* Instructions for the task *
Can you rewrite the lines below with "flag icon" changed to "flag button" and everything else unchanged, leaving the pictures out of your answer?

Raw records
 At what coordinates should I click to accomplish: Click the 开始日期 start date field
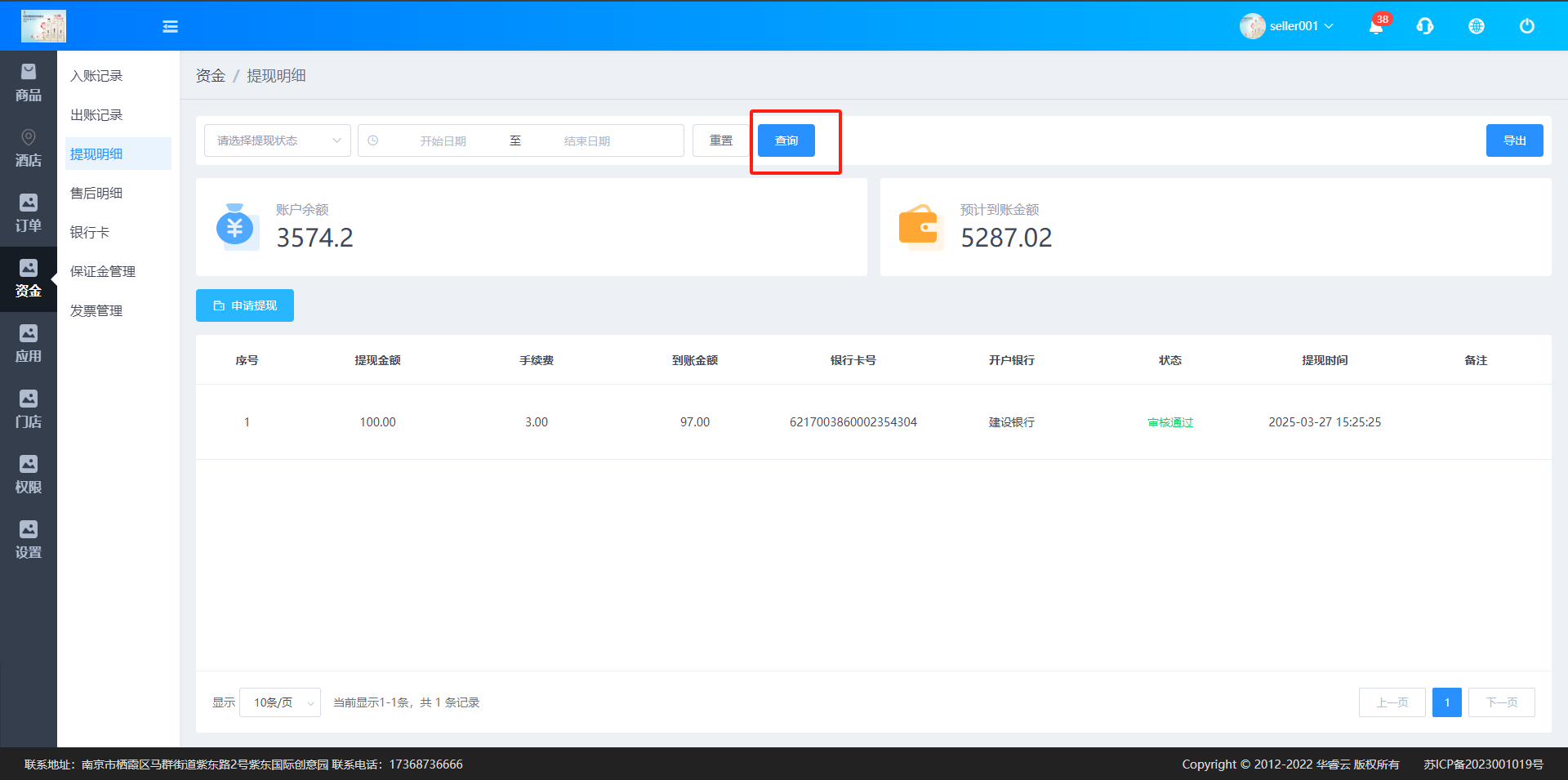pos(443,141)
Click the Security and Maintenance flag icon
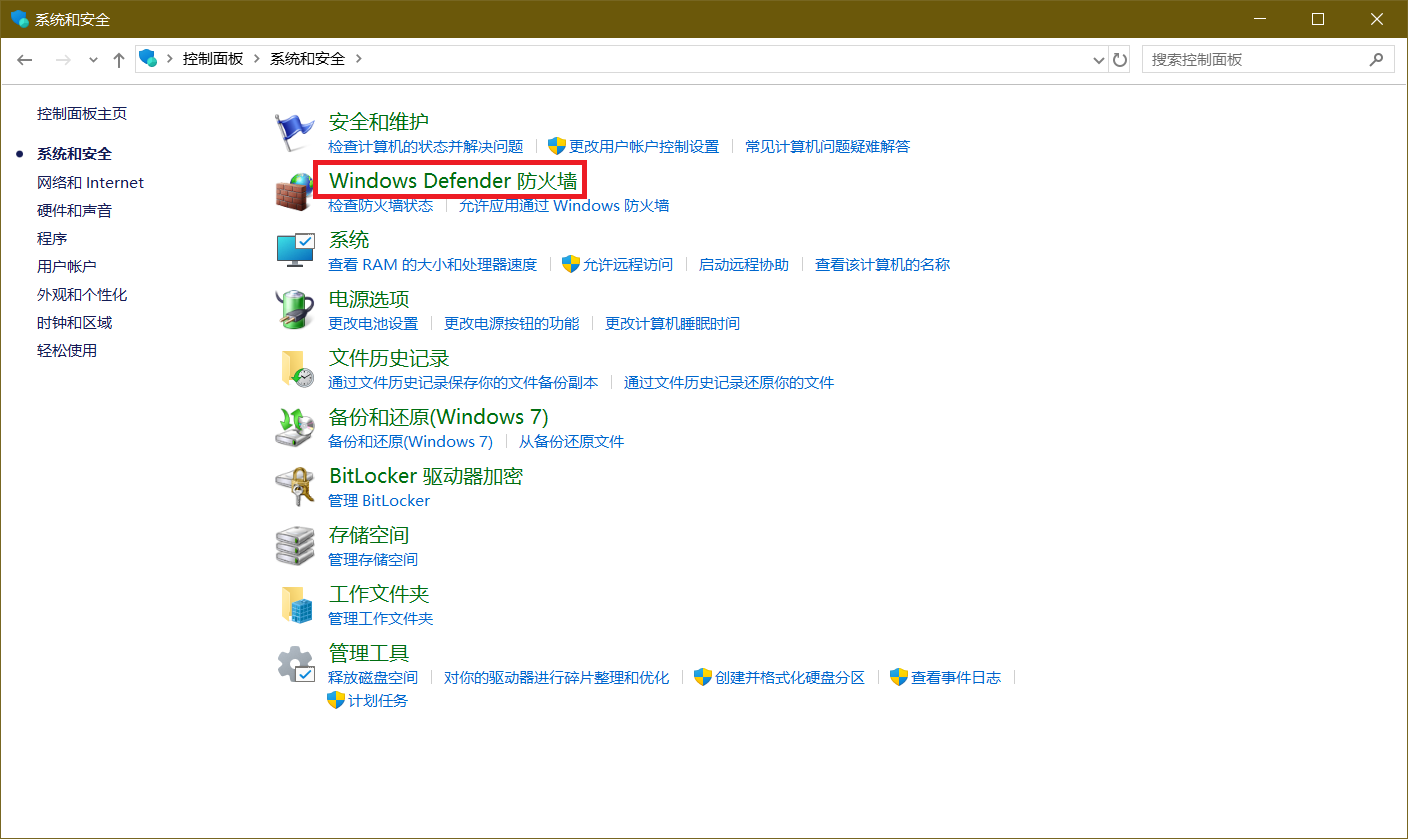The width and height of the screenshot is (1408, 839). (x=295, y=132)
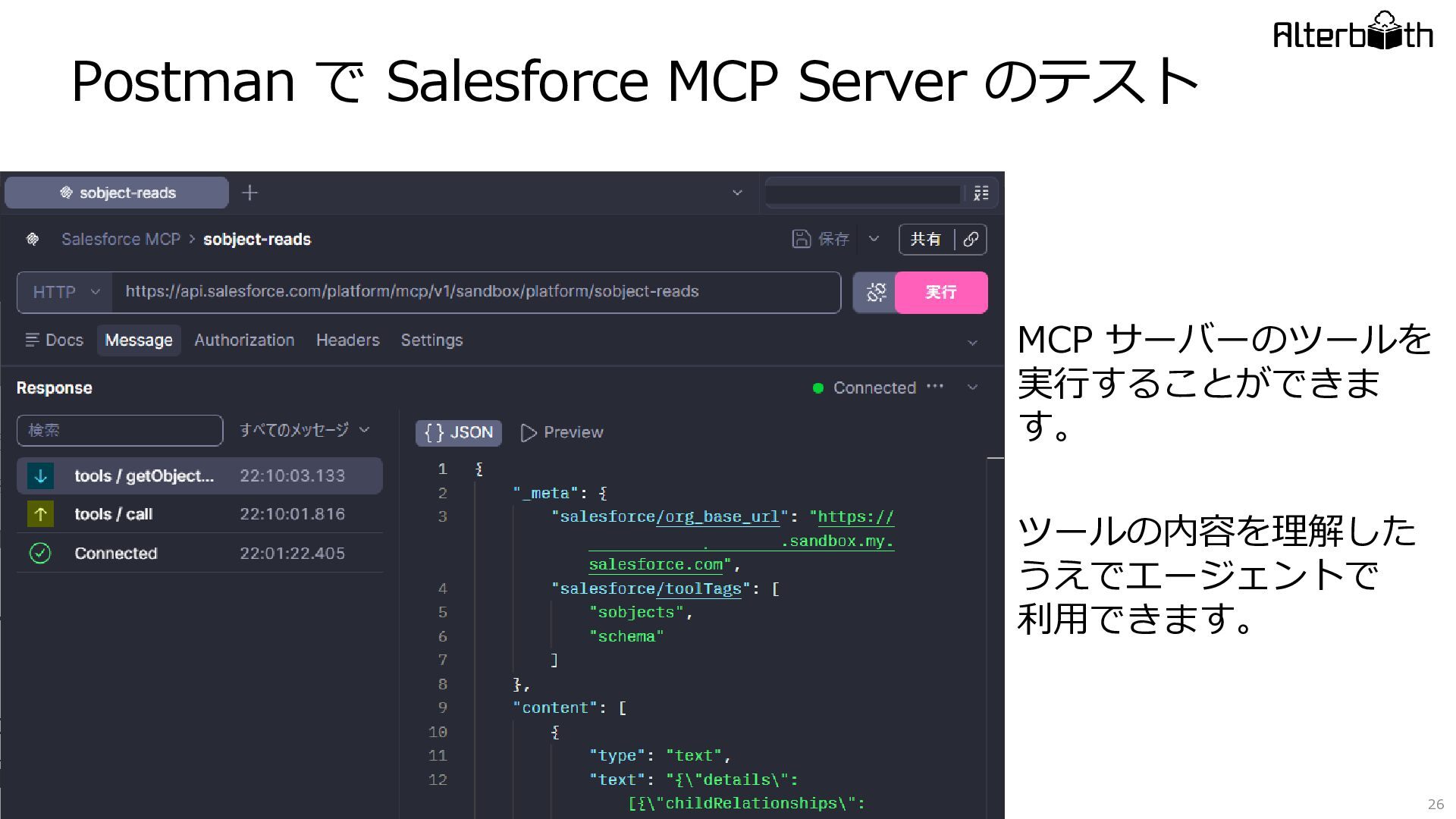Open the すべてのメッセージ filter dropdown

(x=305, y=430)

* Output for this exercise *
 At what coordinates should I click to accomplish: Click the 开始日期 start date field
pos(443,141)
Click the Security and Maintenance flag button
The width and height of the screenshot is (1408, 839). (x=295, y=132)
Open the すべてのメッセージ filter dropdown

(x=305, y=430)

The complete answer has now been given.